**Consignes**
(1) D'après le texte sur Facebook, de combien le cours de l'action de l'entreprise a-t-il augmenté depuis le début de l'année ?
(2) Indiquez si chacune des affirmations suivantes concorde avec le texte sur Facebook, en citant les mots décisifs du texte : (a) le chiffre d'affaires dépasse de 28% celui de l'an dernier ; (b) l'enquête du ministère de la justice américain vise uniquement Facebook ; (c) le nombre d'utilisateurs quotidiens a augmenté de 8%.

**Texte à lire**
==============================
Le paradoxe Facebook : une amende, des enquêtes et... des résultats à la hausse

Un jour après avoir concédé cinq milliards d'euros d'amende et de nouveaux outils de contrôle, Facebook annonce qu'il se porte mieux que jamais. Son rapport trimestriel a étalé l'excellente santé de l'entreprise, et contraste avec la dégradation de l'image du groupe.
François Manens
Les cinq milliards de dollars d'amende ? Un caillou dans la chaussure de Facebook.
Les cinq milliards de dollars d'amende ? Un caillou dans la chaussure de Facebook. (Crédits : Stephen Lam)

"Nous avons eu un trimestre fort, notre business et notre communauté continue à grandir", déclare d'emblée Mark Zuckerberg, dans le rapport de Facebook sur ses résultats trimestriels. Banale, cette déclaration devrait pourtant surprendre compte tenu du climat ambiant autour du réseau social. La veille, le gendarme de la concurrence américain, la FTC, annonçait la fin des négociations avec le géant de la tech dans le cadre de son enquête sur l'affaire Cambridge Analytica. Bilan : cinq milliards de dollars d'amende, et de nouvelles contraintes pour l'entreprise afin de contrôler ses pratiques vis-à-vis du respect de la vie privée.

A peine cet épisode conclu que Facebook faisait part d'une autre enquête le visant, encore menée par la FTC. Cette fois, le gendarme soupçonne l'entreprise d'avoir des pratiques non concurrentielles. En parallèle, le ministère de la justice américain a également ouvert une enquête similaire, ciblée sur tous les géants de la tech. Malgré ces multiples déboires, tous les indicateurs sont à la hausse pour l'entreprise. Elle a réalisé 16,9 milliards de dollars de chiffre d'affaires, soit, 28% de plus que l'an dernier. Elle a également attiré 8% d'utilisateurs quotidiens en plus, portant son total à 1,59 milliards d'usagers. Ces mesures prouvent que Facebook excelle sur le marché publicitaire, et cela suffit aux investisseurs. Le cours de son action a augmenté de 56% depuis le début de l'année.
==============================
**Données extraites**
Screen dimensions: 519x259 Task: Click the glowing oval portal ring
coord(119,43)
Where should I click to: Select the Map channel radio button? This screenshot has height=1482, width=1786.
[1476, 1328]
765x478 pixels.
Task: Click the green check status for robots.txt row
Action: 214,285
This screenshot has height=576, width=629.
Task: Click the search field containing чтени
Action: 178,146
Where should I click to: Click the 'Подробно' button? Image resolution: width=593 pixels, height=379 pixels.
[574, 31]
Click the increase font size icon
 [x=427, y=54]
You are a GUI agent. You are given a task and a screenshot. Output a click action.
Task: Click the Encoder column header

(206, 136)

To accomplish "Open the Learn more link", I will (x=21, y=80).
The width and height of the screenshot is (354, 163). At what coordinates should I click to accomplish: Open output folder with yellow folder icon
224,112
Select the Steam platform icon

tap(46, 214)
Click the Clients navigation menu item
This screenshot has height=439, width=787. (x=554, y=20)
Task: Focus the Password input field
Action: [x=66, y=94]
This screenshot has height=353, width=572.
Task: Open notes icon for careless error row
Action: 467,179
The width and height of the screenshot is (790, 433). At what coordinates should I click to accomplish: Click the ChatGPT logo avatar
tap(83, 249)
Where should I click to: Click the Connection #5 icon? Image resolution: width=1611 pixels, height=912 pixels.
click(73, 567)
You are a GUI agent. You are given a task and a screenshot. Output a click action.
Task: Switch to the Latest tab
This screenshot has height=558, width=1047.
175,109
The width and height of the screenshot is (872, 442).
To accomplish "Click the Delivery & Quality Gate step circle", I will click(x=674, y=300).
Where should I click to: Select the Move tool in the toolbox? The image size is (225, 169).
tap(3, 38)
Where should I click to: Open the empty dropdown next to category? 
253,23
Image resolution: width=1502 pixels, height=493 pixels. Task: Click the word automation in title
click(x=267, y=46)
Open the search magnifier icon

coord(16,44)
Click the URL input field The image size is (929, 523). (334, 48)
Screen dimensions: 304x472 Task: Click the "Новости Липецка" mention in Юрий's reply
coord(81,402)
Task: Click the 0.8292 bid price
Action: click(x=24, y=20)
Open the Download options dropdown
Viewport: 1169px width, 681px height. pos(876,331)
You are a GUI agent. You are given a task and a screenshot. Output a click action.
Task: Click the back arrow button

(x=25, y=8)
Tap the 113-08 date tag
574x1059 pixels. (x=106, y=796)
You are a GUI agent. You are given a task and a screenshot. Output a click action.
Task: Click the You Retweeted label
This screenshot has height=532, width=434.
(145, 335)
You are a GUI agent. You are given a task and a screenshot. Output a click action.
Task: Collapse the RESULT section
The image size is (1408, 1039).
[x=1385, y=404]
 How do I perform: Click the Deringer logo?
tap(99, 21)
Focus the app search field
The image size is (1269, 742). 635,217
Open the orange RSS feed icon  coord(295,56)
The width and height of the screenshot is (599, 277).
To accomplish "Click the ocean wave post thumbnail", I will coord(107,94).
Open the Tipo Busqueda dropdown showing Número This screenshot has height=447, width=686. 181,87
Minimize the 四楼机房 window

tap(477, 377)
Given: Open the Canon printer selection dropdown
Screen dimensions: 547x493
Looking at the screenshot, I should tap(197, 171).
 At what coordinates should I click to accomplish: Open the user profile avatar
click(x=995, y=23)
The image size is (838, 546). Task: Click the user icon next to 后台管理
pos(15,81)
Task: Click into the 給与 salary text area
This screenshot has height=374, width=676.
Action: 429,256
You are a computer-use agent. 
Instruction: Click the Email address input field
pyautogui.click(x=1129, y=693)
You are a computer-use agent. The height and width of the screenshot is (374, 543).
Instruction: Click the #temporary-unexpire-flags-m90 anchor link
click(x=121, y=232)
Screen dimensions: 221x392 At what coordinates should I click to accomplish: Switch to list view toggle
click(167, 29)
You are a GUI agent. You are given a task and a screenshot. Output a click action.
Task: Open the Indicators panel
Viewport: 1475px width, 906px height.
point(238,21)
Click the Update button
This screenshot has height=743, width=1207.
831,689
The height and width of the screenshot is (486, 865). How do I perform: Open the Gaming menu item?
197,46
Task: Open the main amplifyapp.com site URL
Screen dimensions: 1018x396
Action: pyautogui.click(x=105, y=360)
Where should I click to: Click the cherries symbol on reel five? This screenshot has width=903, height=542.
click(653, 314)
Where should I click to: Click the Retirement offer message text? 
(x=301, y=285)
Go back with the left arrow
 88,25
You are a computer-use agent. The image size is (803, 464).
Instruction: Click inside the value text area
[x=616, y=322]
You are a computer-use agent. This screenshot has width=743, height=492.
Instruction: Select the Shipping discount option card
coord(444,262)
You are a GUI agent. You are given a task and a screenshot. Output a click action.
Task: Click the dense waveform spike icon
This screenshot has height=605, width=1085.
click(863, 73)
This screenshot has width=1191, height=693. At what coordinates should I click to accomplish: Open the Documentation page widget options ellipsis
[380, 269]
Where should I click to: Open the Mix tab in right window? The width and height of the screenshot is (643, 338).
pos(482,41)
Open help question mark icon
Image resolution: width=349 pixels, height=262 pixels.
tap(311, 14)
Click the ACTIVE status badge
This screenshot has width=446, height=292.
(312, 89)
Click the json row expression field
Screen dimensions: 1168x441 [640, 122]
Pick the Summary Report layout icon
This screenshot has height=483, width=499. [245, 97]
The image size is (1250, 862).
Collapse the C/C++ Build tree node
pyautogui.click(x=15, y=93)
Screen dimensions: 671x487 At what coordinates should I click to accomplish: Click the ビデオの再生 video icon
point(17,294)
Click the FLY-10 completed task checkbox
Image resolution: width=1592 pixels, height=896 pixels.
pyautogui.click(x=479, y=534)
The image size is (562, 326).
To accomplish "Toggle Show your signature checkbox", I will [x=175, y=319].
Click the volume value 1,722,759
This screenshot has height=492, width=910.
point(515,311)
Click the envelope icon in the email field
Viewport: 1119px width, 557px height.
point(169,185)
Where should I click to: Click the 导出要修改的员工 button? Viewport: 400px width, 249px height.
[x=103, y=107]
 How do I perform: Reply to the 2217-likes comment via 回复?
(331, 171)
==============================
**Réponses**
(1) Il a augmenté de 56% depuis le début de l'année.

(2)
(a) Oui : « Elle a réalisé 16,9 milliards de dollars de chiffre d'affaires, soit, 28% de plus que l'an dernier. »
(b) Non : « ciblée sur tous les géants de la tech »
(c) Oui : « Elle a également attiré 8% d'utilisateurs quotidiens en plus »